Le microsystème électromécanique conçu et fabriqué au Centre de nanosciences et de nanotechnologies (1), en collaboration avec le Laboratoire mécanique des sols, structures et matériaux (2), est capable de récupérer l'énergie mécanique des battements du cœur. Ce dispositif breveté pourrait permettre d'alimenter en énergie un stimulateur cardiaque.

Un stimulateur cardiaque autonome en énergie ? C'est possible, à condition de lui adjoindre un dispositif capable de délivrer une puissance de quelques microwatts sans avoir besoin d'être remplacé ou rechargé. Le tout dans un volume suffisamment petit pour se loger dans la capsule d'un pacemaker. Une solution prometteuse a été mise au point par une équipe du Centre de manosciences et de nanotechnologies (C2N - UPSud/CNRS) et du Laboratoire Mécanique des sols, structures et matériaux (CNRS/CentraleSupélec) :  un microsystème électromécanique (Mems) capable de récupérer l'énergie mécanique des battements du cœur. Les chercheurs ont publié (3) les résultats de leurs travaux, qui ont aussi donné lieu à un dépôt de brevet (4).

Pour capter l'énergie mécanique des battements cardiaques - l'accélération des parois du cœur à chaque contraction ou dilatation - les chercheurs ont choisi d'utiliser une structure bistable : une micro poutre prédéformée par combinaison ad hoc de formes vibratoires, qui bascule entre deux états stables lorsqu'elle reçoit une énergie mécanique. Ce type de dispositif est bien adapté aux battements de cœur, caractérisés par un spectre d'accélération variable, à très basses fréquences (1-40Hz). Mais une autre difficulté devait être résolue : l'influence de la gravité. Selon l'orientation du mouvement dans le champ de gravité, celle-ci peut limiter la sensibilité du capteur qui ne peut plus alors détecter les accélérations des parois du cœur. Les chercheurs ont trouvé une solution en ajoutant au dispositif deux ressorts, fabriqués en silicium en même temps que le reste du Mems, et dont la fonction est de compenser les effets de la gravité. La sensibilité est alors suffisante dans toutes les directions. La transformation de l'énergie mécanique en énergie électrique, utilisable par le pacemaker, passe par un micro transducteur capacitif (un condensateur dont la distance entre les armatures varie).

Pour réaliser ce Mems innovant, le C2N a développé spécifiquement une technologie silicium-sur-verre, conçue pour être industrialisable.
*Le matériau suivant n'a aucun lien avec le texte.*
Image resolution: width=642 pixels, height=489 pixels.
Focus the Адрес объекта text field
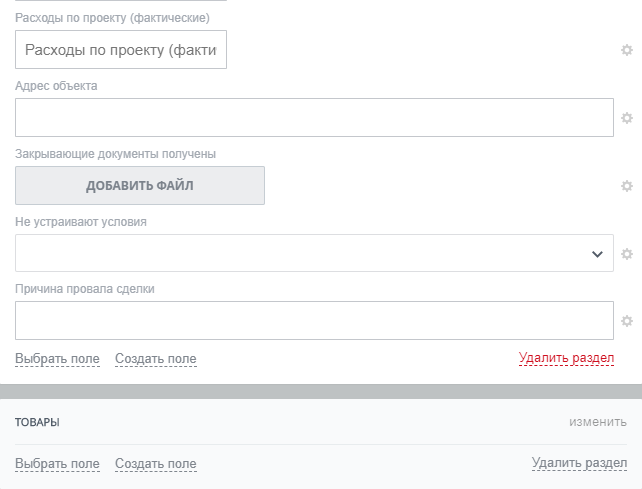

Depuis des années, ces chercheurs travaillent en collaboration avec de grands industriels des dispositifs médicaux implantables. « Des discussions sont en cours pour tester avec eux le nouveau dispositif, qui marque un progrès important en termes de miniaturisation », indique Elie Lefeuvre, Professeur de l’Université Paris-Sud au Centre de nanosciences et de nanotechnologies. Mais d'autres applications sont envisagées, dans les objets connectés et les réseaux de capteurs autonomes.
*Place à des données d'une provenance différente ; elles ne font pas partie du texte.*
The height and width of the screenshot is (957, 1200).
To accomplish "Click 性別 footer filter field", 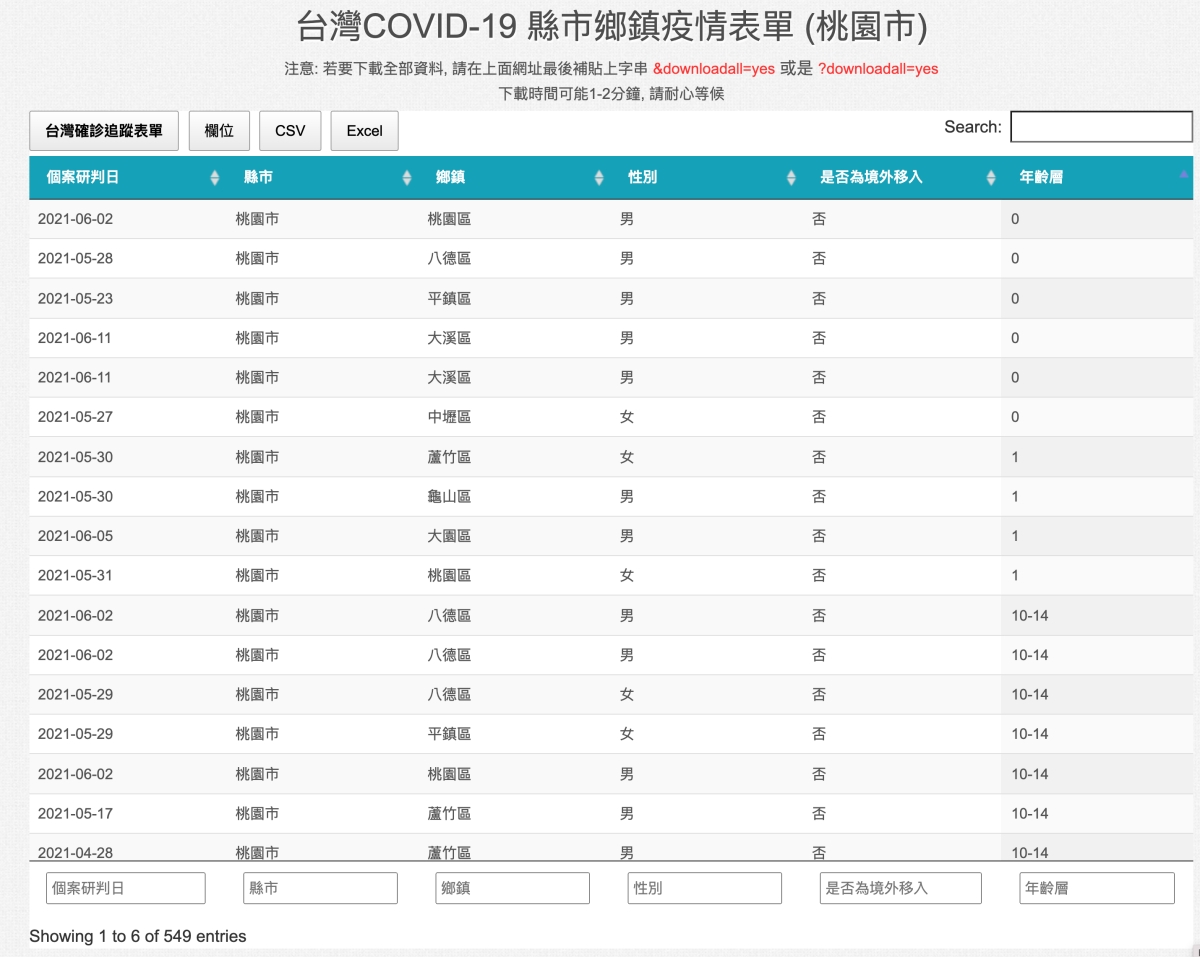I will (704, 888).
Cet article a été diffusé dans CNRS – La lettre Innovation d'Octobre 2018, rubrique « Brevets et licences ».

 

Contact : Elie Lefeuvre, Professeur de l’Université Paris-Sud au C2N

Notes :

1. Centre de nanosciences et de nanotechnologies (CNRS/Université Paris-Sud)
2. Laboratoire mécanique des sols, structures et matériaux (CNRS/CentraleSupélec)
3. Nonlinear electrostatic energy harvester using compensational springs in gravity field
Bogdan Vysotskyi, Denis Aubry, Philippe Gaucher, Xavier Le Roux, Fabien Parrain et Elie Lefeuvre. Journal of Micromechanics and Microengineering, Volume 28, Number 7(1) (2018). DOI : http://iopscience.iop.org/article/10.1088/1361-6439/aabc90
4. Brevet FR 30239993A1 « Dispositif électronique autonome à alimentation par transduction électrostatique produite par une capacité variable », en copropriété CNRS/Université Paris Sud, publié le 22/01/2016.